3) I used different values for errno defined by POSIX, but not by
the C standard, that defines only a few. Again, error handling
is not something important to be standardized, according to
the committee. errno is there but its usage is absolutely
not portable at all and goes immediately beyond what standard C
offers.
Yeah, its just one of the many ways the C language standard encourages
vendors to be non-portable. In any event, its not friendly to re-
entrancy anyways, as the error value needs to be copied out to make
way for other errors to be reported. If you are going to hang onto
error values anyways, you might as well just return them, and make up
your own anyways. That's what I do. (OTOH, I don't consider mutable
static context, such as errno, to be a valid interface for anything.)
We hear again and again that this group is about standard C *"ONLY"*.
Could someone here then, tell me how this simple program could be
written in standard C?
Personally, I think trying to do something like this according to the
standard is a complete waste of time. I have files on disk today that
are in excess of ULONG_MAX in size. intmax_t (which is int64_t on my
system) is plenty large enough to hold the size, so its not like it
couldn't or shouldn't be representable. And of course, my system also
has some nice 64 bit extensions to fseek and ftell, so we know its
possible.
If we ignore file sizes and, say, allow INT_MAX-1 to be good enough
for the size of files, then I would recommend downloading "The Better
String Library" and just calling bread() (or breada()). It
iteratively allocates more and more memory to fit the data that is
read -- you can then call ballocmin() on the result if you want to
keep the memory usage tight. Its just an extra O(n) anyways. Meh.
This confirms my arguments about the need to improve the quality
of the standard library!
Well for fseek and ftell, the case is very clear and obvious.
"unsigned long" is not an appropriate type for file offsets. This was
"corrected" with fgetpos() and fsetpos() except that they took all
arithmetic away from you for some reason, and there is no way to
simply seek to the end of the file with them (without simply reading
it all.) Clearly we need to add something like:
intmax_t fgetfilesize (FILE * fp);
int faddpos (fpos_t * pos, intmax_t offset);
You can't do *anything* in just standard C.
Well that might be an exaggeration. But what can definitively be
said, is that as technology and ideas improve, what the C standard
specifies becomes applicable to a smaller and smaller percentage of
that space. And certainly portable C is diminishing to zero.

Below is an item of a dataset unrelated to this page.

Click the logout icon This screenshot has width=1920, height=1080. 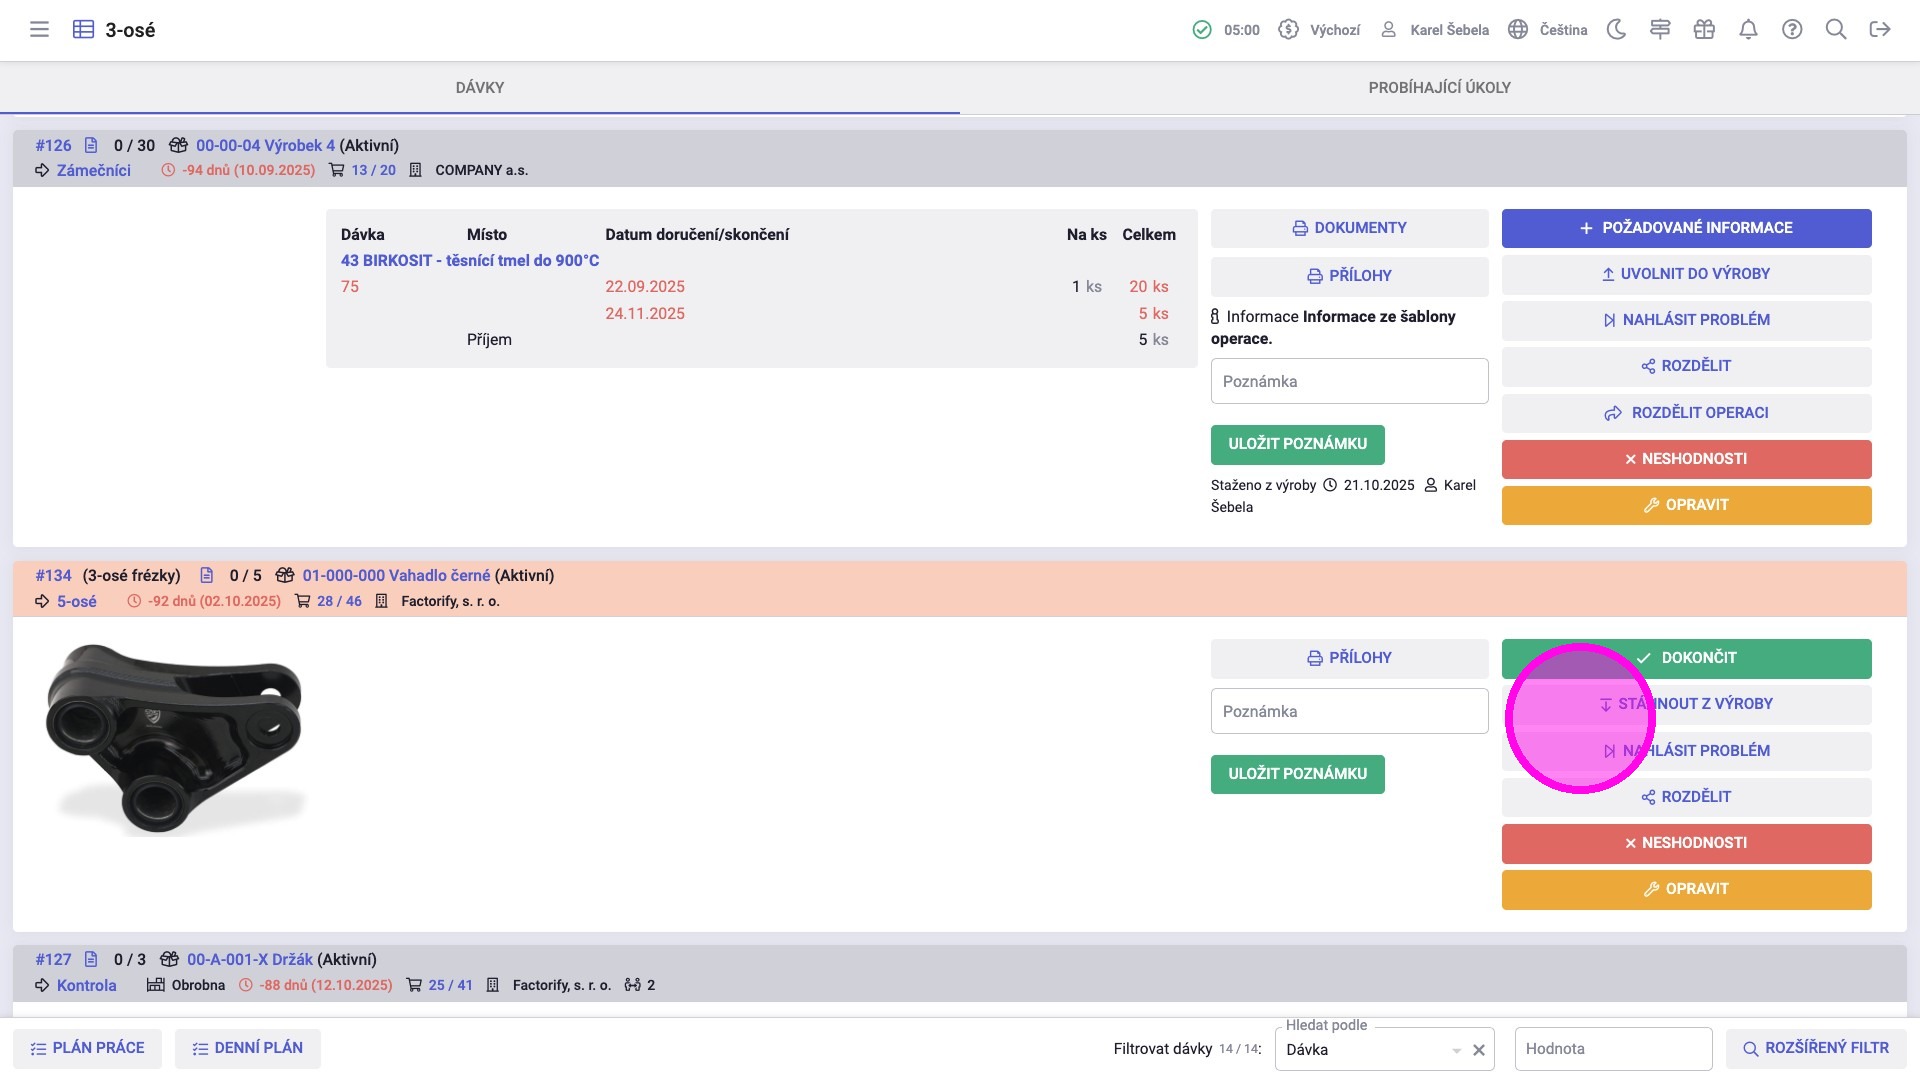point(1880,30)
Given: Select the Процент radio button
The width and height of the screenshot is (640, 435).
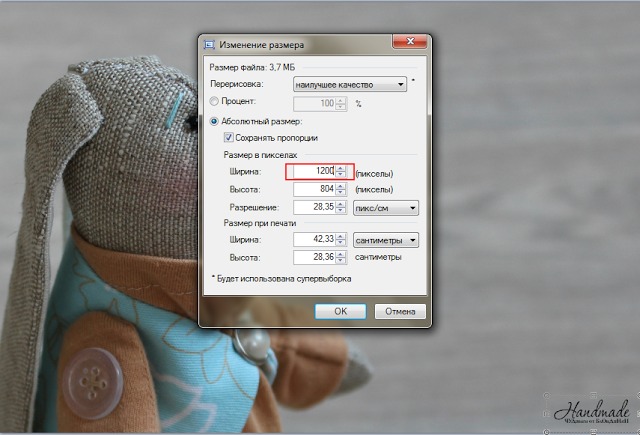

What the standard specifies does not scale, and does not take
improving technology into account, except in that it allows platforms
to extend away and do their own thing with respect to implementation
specific behavior. (Which makes the idea of a "standard"
meaningless.)
A fairly straight forward application like Bittorrent cannot be
written in anything resembling portable C code, not even just the file
system back end. It just an embarrassment that a tool that should be
seen as a system level tool is best written in Python on Java.